The mesh file is largely based on the example/PN_diode mesh from GSS.
diode_mesh.inp
MESH Type=GSS ModelFile=mb_pn.cgns Triangle="pzA"
XMESH WIDTH=3.0 X.MIN=-3 X.MAX=0 N.SPACES=10
XMESH WIDTH=3.0 X.MIN=0 X.MAX=3 N.SPACES=60
YMESH DEPTH=3.0 N.SPACES=30
# Region and electrode statements
REGION Label=Si Material=Si
SEGMENT Label=Anode Location=TOP X.MIN=-1 X.MAX=1.0
SEGMENT Label=Cathode Location=BOTTOM
SEGMENT Label=Probe Direction=Vertical X=0.5 Y.top=-0.1 Y.bottom=-2
# Specify impurity profiles
PROFILE Type=Uniform Ion=Donor N.PEAK=1E15 X.MIN=-3 X.MAX=3.0 \
Y.TOP=0.0 Y.BOTTOM=-3.0
PROFILE Type=Gauss Ion=Acceptor N.PEAK=1E19 X.MIN=-1 X.MAX=1.0 \
Y.TOP=0.0 Y.BOTTOM=0.0 X.CHAR=0.3 Y.JUNCTION=-0.5
set Carrier = pn # specify carrier type
set LatticeTemp = 3e2 # specify initial temperature of device at 300K.
set DopingScale = 1e18
boundary Type = OhmicContact ID=Anode Res=0 Cap=0 Ind=0
boundary Type = OhmicContact ID=Cathode Res=0 Cap=0 Ind=0
EXPORT CoreFile=mb_pn_coarse.cgns AscFile=mb_pn_coarse.tif VTKFile=mb_pn_coarse.vtk
REFINE Variable=Doping Measure=SignedLog Dispersion=3
METHOD Type=DDML1 Scheme=Newton NS=LineSearch LS=GMRES SOLVE Type=EQUILIBRIUM #compute equilibrium state
REFINE Variable=Potential Measure=Linear Dispersion=0.1
SOLVE Type=EQUILIBRIUM
EXPORT CoreFile=mb_pn.cgns AscFile=mb_pn.tif VTKFile=mb_pn.vtk
END
This is how the mb_pn_coarse.vtk mesh looks like. The difference in mesh refinement in the left and right side is intentional to show the effects of improper meshing.
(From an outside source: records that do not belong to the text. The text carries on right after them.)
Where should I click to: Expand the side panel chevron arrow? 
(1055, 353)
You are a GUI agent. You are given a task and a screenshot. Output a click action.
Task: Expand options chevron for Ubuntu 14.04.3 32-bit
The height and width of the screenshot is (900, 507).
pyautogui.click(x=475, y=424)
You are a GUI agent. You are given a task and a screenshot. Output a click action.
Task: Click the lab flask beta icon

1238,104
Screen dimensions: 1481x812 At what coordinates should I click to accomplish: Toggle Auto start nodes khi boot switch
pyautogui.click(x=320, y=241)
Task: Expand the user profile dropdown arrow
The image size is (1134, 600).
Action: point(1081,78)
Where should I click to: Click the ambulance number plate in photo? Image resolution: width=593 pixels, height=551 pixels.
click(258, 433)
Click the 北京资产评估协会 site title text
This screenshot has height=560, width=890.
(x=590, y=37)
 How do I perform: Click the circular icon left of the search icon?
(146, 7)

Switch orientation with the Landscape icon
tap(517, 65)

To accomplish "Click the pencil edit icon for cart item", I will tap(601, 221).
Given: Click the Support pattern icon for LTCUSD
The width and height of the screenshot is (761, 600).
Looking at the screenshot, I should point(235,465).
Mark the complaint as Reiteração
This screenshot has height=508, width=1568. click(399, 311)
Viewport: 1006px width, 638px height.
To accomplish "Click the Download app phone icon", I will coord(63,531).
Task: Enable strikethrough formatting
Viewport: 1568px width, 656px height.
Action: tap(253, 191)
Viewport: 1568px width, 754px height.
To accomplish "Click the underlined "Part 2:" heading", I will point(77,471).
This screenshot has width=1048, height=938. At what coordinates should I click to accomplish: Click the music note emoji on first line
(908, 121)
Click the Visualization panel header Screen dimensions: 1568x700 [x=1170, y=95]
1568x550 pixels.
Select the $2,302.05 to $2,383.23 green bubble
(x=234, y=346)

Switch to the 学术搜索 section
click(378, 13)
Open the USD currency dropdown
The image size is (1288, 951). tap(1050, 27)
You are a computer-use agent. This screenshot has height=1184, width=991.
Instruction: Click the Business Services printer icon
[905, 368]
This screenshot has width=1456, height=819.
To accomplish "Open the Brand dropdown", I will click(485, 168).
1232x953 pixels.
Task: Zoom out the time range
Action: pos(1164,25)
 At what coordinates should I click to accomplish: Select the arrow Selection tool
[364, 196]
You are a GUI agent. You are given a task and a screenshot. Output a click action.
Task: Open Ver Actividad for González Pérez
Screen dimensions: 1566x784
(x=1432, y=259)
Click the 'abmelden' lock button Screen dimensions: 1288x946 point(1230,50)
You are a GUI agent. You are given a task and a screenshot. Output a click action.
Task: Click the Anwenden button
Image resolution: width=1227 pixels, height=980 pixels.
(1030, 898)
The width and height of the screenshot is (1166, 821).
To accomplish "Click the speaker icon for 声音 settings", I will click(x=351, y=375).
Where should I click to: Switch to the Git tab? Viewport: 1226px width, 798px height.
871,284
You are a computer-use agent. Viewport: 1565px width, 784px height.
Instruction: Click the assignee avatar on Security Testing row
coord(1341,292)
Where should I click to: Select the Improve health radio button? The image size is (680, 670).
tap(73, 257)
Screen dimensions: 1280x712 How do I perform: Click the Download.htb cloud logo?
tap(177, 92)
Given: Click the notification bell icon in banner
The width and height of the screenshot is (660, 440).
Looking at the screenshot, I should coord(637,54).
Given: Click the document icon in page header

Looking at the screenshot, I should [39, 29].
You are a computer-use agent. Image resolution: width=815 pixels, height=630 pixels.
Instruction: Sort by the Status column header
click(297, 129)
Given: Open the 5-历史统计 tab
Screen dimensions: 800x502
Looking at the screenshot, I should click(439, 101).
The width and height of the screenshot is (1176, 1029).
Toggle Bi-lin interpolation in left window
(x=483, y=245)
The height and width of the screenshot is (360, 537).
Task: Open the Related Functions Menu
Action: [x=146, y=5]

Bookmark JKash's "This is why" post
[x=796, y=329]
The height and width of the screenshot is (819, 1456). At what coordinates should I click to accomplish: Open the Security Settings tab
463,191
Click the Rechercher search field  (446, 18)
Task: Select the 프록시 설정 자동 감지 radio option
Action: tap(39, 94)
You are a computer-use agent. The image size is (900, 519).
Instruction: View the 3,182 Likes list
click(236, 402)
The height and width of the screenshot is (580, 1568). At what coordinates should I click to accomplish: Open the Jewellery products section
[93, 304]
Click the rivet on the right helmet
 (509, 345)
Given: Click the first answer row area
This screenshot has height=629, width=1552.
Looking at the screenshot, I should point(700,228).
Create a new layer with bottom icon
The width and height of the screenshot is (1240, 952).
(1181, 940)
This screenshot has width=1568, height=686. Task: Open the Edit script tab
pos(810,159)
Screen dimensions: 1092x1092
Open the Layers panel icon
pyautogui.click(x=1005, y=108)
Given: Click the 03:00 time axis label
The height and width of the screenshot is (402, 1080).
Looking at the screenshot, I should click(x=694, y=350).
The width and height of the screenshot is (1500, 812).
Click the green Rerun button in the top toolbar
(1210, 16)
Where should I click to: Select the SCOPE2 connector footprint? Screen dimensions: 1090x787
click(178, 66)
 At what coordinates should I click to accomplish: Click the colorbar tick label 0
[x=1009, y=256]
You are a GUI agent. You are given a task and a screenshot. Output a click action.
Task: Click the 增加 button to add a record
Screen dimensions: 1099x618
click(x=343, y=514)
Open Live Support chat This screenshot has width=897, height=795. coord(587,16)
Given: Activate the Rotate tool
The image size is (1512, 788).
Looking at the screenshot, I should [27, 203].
This is how the mb_pn.vtk mesh looks like. Please note how the junction has been refined on the left and right side.

Then we can take both meshes and turn on the diode, bringing the potential of the p contact up to 0.8 V. The computed currents are 3.889297e-02 mA for the coarse mesh and 3.876786e-02 for the fine mesh.